WRITTEN EXERCISE:
Reproduce verbatim the lines starting at the line that contains "Where should I click to: Click the Password" and ending at the line that contains "pos(113,180)", including both of those lines.

(Records from a data source)
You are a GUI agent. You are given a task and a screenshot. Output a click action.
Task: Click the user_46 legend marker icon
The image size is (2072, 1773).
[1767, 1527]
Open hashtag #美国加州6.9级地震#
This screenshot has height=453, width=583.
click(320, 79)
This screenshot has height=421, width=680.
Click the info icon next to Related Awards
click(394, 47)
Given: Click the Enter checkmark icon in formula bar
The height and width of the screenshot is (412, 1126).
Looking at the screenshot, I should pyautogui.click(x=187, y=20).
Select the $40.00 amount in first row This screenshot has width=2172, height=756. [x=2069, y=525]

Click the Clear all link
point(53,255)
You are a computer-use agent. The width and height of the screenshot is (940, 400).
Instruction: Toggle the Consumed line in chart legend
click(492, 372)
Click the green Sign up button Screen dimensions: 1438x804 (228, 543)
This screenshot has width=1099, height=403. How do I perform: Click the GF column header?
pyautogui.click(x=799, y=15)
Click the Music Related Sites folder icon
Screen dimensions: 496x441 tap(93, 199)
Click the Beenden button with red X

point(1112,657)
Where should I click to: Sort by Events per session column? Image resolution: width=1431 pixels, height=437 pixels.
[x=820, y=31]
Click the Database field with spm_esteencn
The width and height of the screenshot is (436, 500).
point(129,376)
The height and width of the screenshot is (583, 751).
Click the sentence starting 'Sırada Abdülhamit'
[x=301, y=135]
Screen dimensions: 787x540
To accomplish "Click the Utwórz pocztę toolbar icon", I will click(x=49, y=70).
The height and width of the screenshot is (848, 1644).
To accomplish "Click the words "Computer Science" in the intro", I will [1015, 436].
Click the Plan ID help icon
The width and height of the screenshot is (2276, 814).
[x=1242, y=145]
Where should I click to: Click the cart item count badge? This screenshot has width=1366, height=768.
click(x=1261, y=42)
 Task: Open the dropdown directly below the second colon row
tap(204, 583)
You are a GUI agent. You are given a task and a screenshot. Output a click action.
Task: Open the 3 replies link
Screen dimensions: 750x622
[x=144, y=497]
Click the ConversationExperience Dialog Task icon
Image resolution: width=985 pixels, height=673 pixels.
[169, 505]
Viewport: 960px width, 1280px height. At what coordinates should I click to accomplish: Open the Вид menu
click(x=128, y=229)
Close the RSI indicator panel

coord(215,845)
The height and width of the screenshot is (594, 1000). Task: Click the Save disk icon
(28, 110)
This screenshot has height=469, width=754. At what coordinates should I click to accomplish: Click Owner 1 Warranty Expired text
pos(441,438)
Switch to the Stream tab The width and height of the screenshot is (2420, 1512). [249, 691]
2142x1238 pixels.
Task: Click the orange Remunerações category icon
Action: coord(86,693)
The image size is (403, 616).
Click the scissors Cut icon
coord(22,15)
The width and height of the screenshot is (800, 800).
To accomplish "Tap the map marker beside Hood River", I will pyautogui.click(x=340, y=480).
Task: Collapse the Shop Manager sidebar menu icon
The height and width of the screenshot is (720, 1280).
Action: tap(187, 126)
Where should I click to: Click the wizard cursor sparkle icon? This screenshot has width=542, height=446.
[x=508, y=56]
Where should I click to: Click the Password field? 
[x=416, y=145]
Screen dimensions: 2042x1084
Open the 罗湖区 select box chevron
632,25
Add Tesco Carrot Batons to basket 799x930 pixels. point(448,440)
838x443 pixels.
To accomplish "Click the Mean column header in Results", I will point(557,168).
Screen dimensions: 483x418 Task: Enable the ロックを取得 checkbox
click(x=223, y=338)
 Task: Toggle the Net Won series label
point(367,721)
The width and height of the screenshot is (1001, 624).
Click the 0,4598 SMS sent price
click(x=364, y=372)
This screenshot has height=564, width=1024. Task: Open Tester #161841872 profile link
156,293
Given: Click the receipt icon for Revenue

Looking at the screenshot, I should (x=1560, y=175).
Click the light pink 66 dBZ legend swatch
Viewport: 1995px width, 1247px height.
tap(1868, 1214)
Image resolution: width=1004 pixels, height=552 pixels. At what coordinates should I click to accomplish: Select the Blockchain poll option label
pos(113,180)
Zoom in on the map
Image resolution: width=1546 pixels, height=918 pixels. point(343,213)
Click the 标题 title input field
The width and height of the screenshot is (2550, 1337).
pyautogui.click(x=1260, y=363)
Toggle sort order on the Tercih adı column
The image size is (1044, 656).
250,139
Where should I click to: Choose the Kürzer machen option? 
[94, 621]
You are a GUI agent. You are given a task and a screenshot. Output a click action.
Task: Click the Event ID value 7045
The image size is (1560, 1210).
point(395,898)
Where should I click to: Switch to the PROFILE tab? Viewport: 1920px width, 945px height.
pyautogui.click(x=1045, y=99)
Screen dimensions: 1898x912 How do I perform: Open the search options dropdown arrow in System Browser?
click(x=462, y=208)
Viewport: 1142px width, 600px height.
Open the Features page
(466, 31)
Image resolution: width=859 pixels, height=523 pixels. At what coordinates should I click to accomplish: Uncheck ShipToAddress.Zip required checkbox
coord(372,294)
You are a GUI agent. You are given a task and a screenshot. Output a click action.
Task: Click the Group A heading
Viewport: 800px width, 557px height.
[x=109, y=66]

SOLUTION FOR THIS PROBLEM:
Where should I click to: Click the Password field? 
[x=416, y=145]
Screen dimensions: 2042x1084
Open the 罗湖区 select box chevron
632,25
Add Tesco Carrot Batons to basket 799x930 pixels. point(448,440)
838x443 pixels.
To accomplish "Click the Mean column header in Results", I will point(557,168).
Screen dimensions: 483x418 Task: Enable the ロックを取得 checkbox
click(x=223, y=338)
 Task: Toggle the Net Won series label
point(367,721)
The width and height of the screenshot is (1001, 624).
Click the 0,4598 SMS sent price
click(x=364, y=372)
This screenshot has height=564, width=1024. Task: Open Tester #161841872 profile link
156,293
Given: Click the receipt icon for Revenue

Looking at the screenshot, I should (x=1560, y=175).
Click the light pink 66 dBZ legend swatch
Viewport: 1995px width, 1247px height.
tap(1868, 1214)
Image resolution: width=1004 pixels, height=552 pixels. At what coordinates should I click to accomplish: Select the Blockchain poll option label
pos(113,180)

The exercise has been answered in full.